それがいつの間にやら告白大会になっていたのだ。
「クリスマス・・・」
凛の口からポロリとこぼれたのは、そんな言葉だった。
「あ、あぁ、クリスマスの話をしてたんだったね」
隆弘はその会話を思い起こしていた。
でも・・・わからない。

「母親と一緒に住んでいたころは夜の仕事に出ていたから、おれはいっつもひとりだったんです。施設では毎年クリスマスパーティーが催されました。先生たちとツリーの飾り付けをして、歌を歌ったり、無邪気な頃はよかった。だけど、大人に近づくに連れて、寄付で集められたプレゼントを貰ったり、ボランティアの大学生に優しくされることに悲しみを覚えるようになったんです。どんなに親切にされても、しょせん親に捨てられた可哀想な子供への憐れみに過ぎないんだと。一度そう思ってしまったら、すべてが偽善に思えてしまって、素直に喜べなくなってしまったんです。施設の運営が滞らないのもすべてそういった慈善活動の賜物なのに」
「凛くん・・・・・・」
「今じゃすべて理解してるし、おれもひとりで生活できるようになったから、そんな卑屈な気持ちは持ってないですよ。大人に囲まれて暮らしていたから生意気な思考ばかりが先に立っていたんでしょうね」
多感な少年期を過ごしました、と、凛はあっけらかんと笑った。
「というわけで、クリスマスにはあまりいい思い出がないんです。

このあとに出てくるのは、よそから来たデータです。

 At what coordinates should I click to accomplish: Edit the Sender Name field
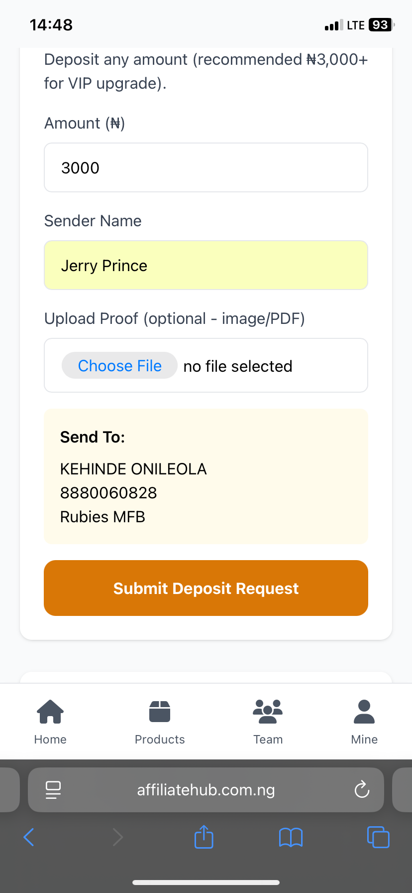pos(206,265)
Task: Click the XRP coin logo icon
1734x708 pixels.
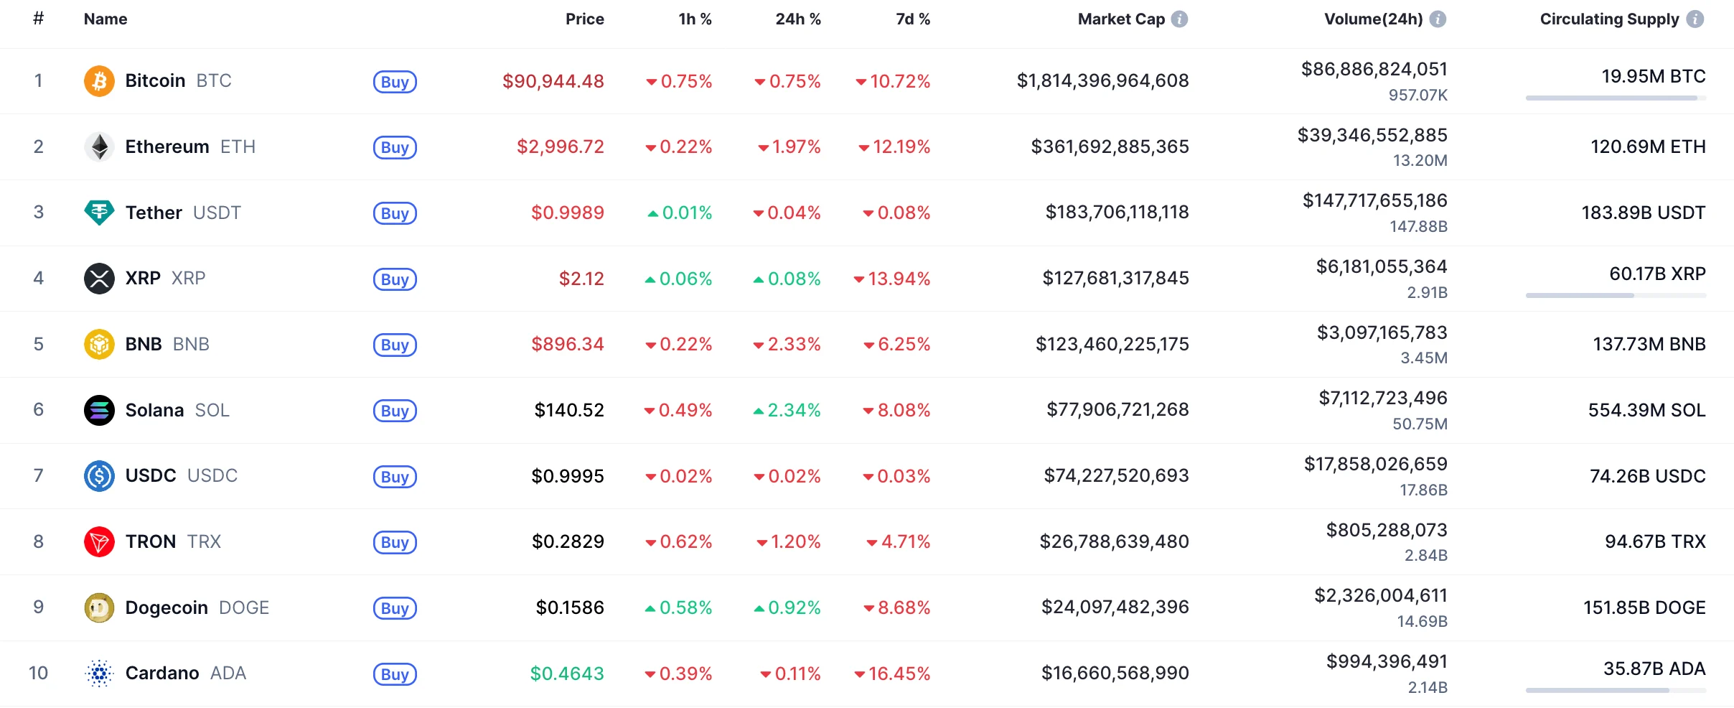Action: [x=99, y=279]
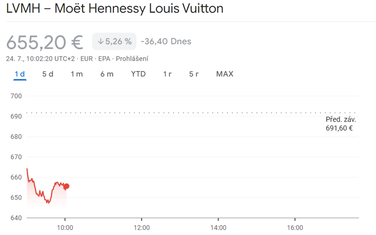Click the Před. záv. 691,60 € label
Image resolution: width=376 pixels, height=235 pixels.
pyautogui.click(x=340, y=124)
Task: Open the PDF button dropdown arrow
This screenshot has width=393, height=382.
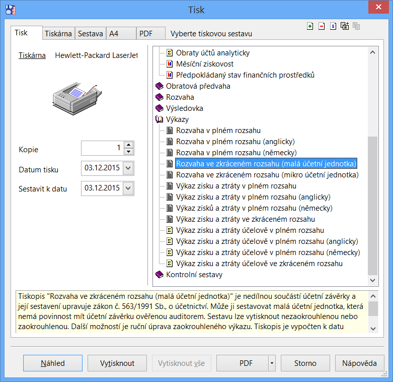Action: (272, 363)
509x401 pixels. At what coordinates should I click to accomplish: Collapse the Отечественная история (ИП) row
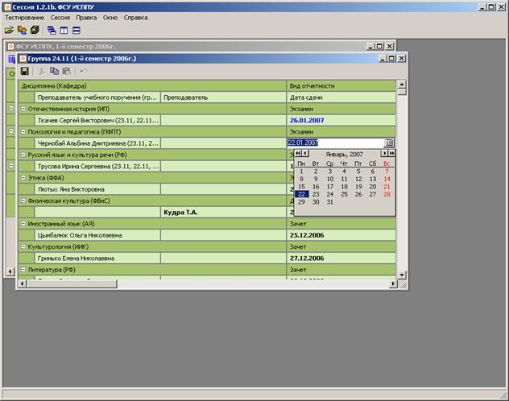(11, 109)
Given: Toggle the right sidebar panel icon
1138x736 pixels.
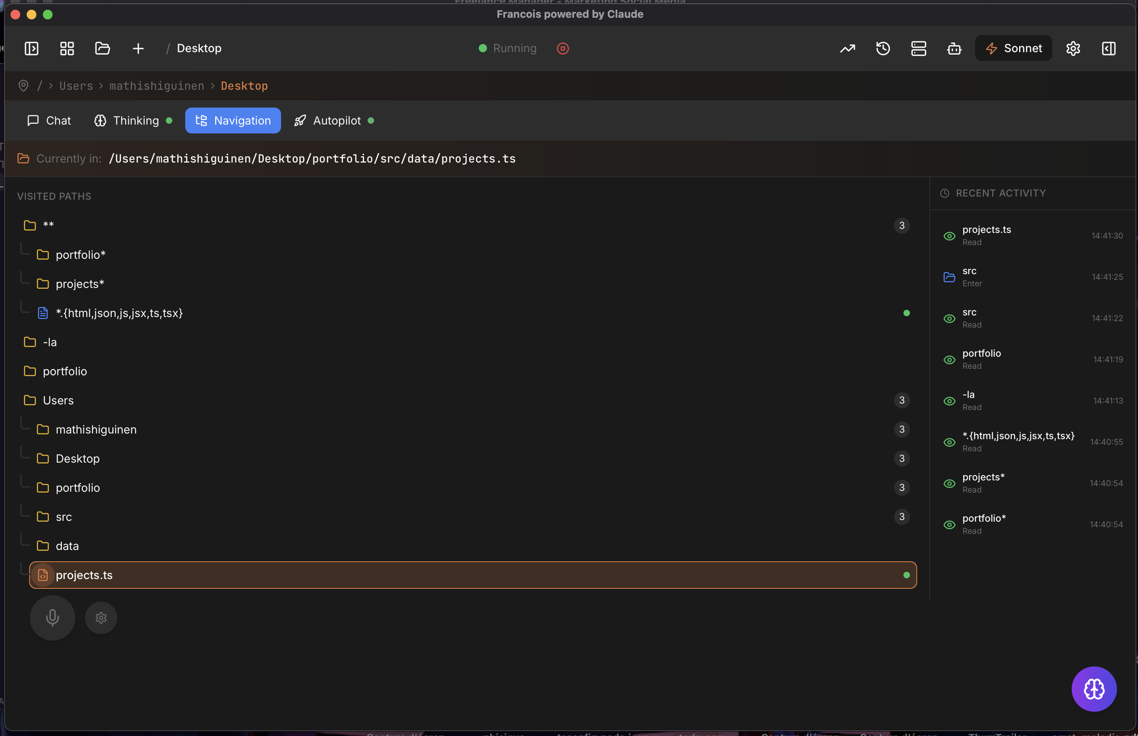Looking at the screenshot, I should [x=1108, y=48].
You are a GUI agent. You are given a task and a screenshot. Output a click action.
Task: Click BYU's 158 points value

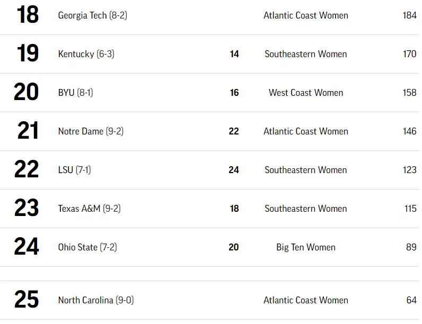(x=409, y=93)
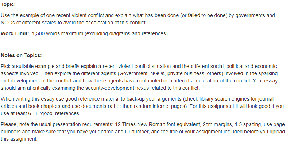Click the 'Word Limit:' bold label
The height and width of the screenshot is (145, 290).
15,34
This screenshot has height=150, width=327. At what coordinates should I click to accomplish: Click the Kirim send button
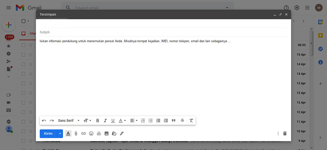48,134
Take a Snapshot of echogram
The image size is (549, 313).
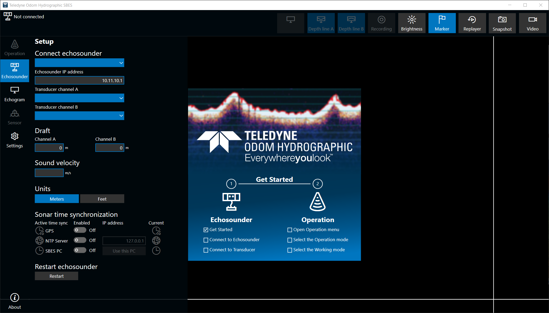[x=502, y=23]
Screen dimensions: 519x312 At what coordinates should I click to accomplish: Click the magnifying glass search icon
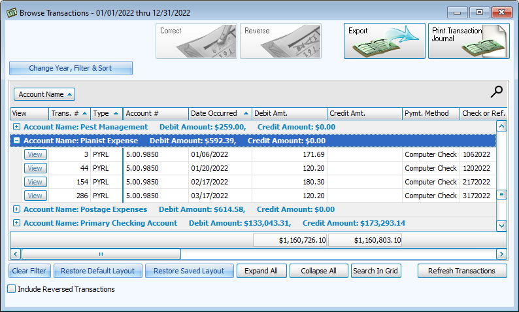coord(497,92)
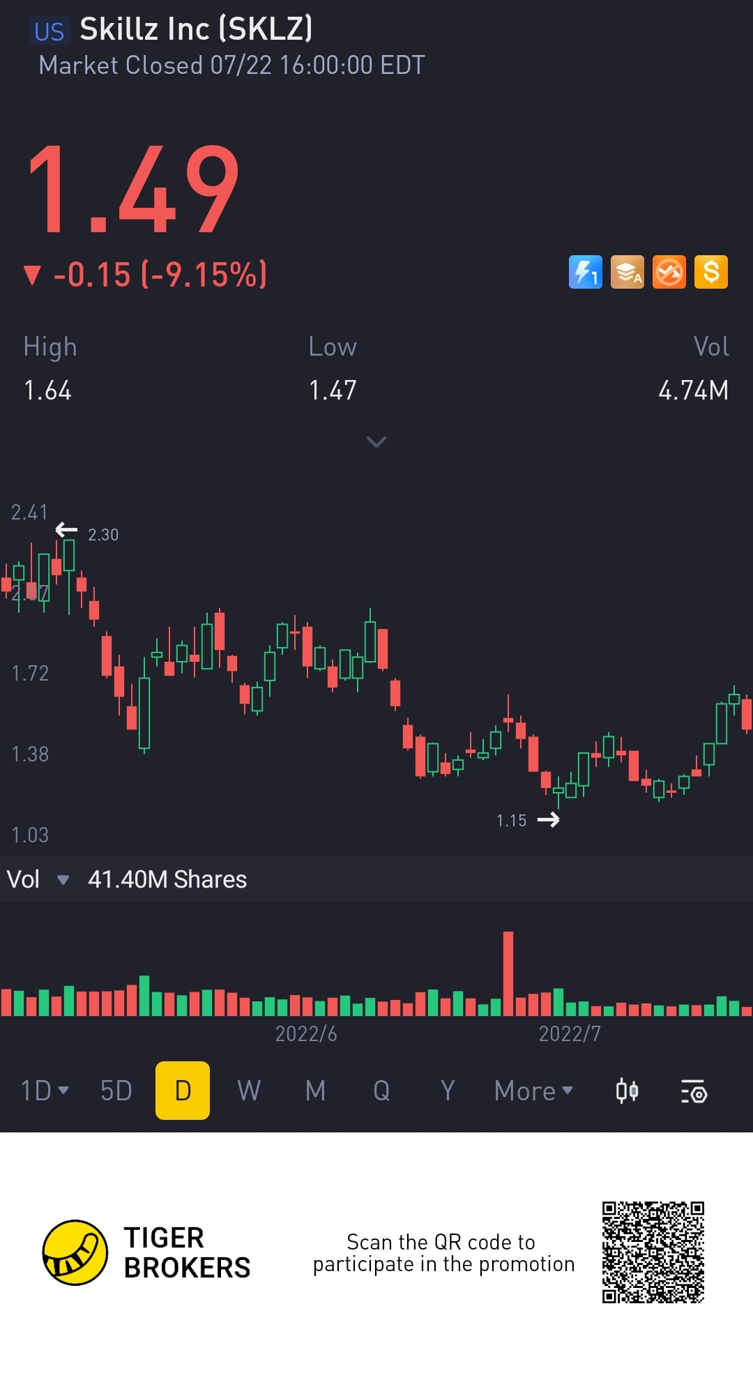Select the D daily chart tab
Screen dimensions: 753x1373
tap(183, 1091)
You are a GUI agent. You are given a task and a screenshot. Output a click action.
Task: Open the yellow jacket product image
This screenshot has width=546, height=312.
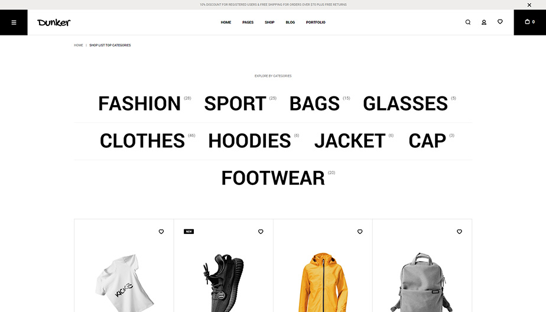tap(323, 282)
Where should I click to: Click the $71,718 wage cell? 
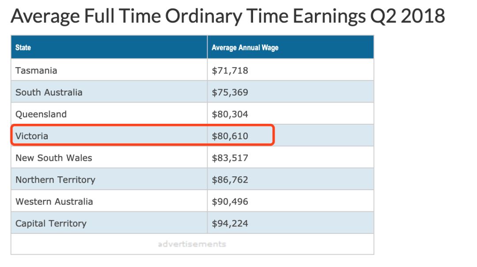click(291, 70)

でも、今年は独り立ちして初めてのクリスマスだし、今まで素直に楽しめなかった分、世間に流されて楽しんでみようかなって思ってるんです」
たくさん話をして疲れたのか、カフェオレをおいしそうに飲む凛を見て、隆弘は胸をぐいと掴まれる思いだった。





隆弘は両親と兄という、ごく普通の構成の一般家庭に育った。
だから、幼少時代はケーキを食べ、眠ると枕元にプレゼントが置いてあるという、何のことはないクリスマスを過ごしてきた。
家族と過ごすより友人と過ごすことが楽しくなった時期には、誰かの家に泊まりこみクリスマスパーティーを称して朝まで騒いだし、付き合っている女性がいた時には、女性が喜ぶようなクリスマスを演出した。
そんな、誰もが知っているクリスマスを、凛は知らないと言う。
そして、今年は楽しく過ごしたいと願っていると言う。
隆弘は、カフェオレを飲み干して、さっきとは打って変わってすっきりした表情で情報誌を捲っている凛を見つめた。
愛しくてたまらない、抱きしめたい感情に囚われる。
凛の楽しそうな笑顔が見たい。
凛を心から喜ばせたい。
凛にとびっきり最高のクリスマスを過ごさせてやりたい。
凛と一緒にクリスマスを過ごしたい。
隆弘は認めた。
こんな感情、今まで誰に対しても湧かなかった。
どんなに着飾った綺麗な女性にも、人の感情を無視して好意ばかりを押し付ける女性にも。